Welcome to another in our regular series providing forums for authors reviewed in NDPR to respond and discuss features of their new books. We are very pleased to welcome Ingmar Persson today, whose new book Inclusive Ethics (OUP 2017) was just reviewed two days ago by David Kaspar for Notre Dame Philosophical Reviews. Ingmar has chosen to do something different this time: Rather than responding directly to the points made in the review, he has written up a guest post about a topic in the book not included in the review, namely, on the point — or lack thereof — of doing moral philosophy. What follows is that post. We encourage our readers to join in on the discussion of what is a very interesting post.

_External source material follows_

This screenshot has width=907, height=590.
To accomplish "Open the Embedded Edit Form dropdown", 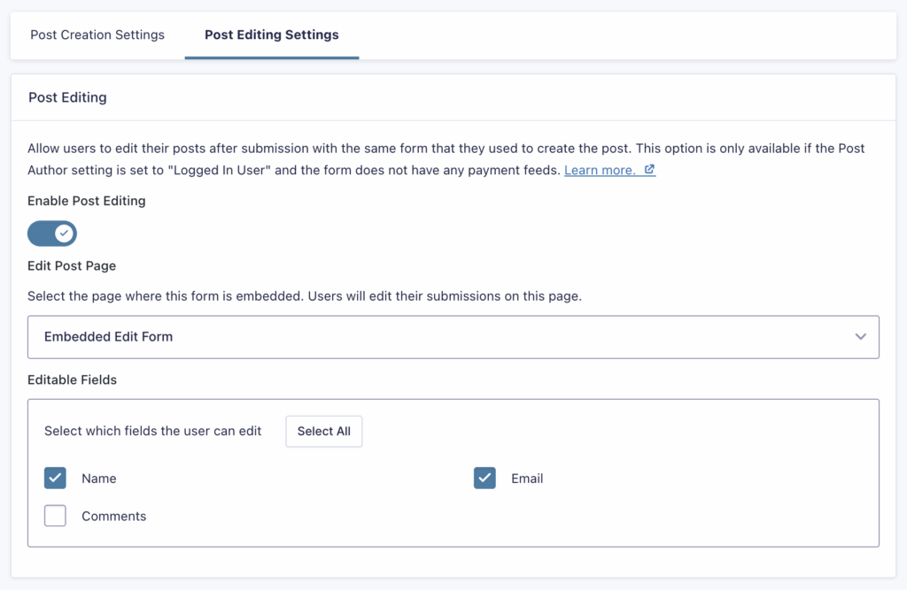I will coord(454,336).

FROM INGMAR PERSSON: The problem what, if any, is the point of (doing) philosophy is itself a philosophical problem. It might even be the fundamental problem of philosophy since, if it lacks any point, there’s apparently no reason to do it. But to find out whether philosophy has any point, we have to philosophize, thereby risking to do something that turns out to be pointless!

Fundamental, though it may be, this problem is rarely discussed. So is the more limited problem the discussion of which in Inclusive Ethics, chap. 12, I’ll now summarize: what, if any, is the point of moral philosophy? More specifically, what’s the intrinsic point of moral philosophy, what is its method of argument designed to accomplish? Sure, moral philosophy can be done as a means to various ends external to it, such as earning a livelihood, getting reputation for smartness or intellectual stimulation.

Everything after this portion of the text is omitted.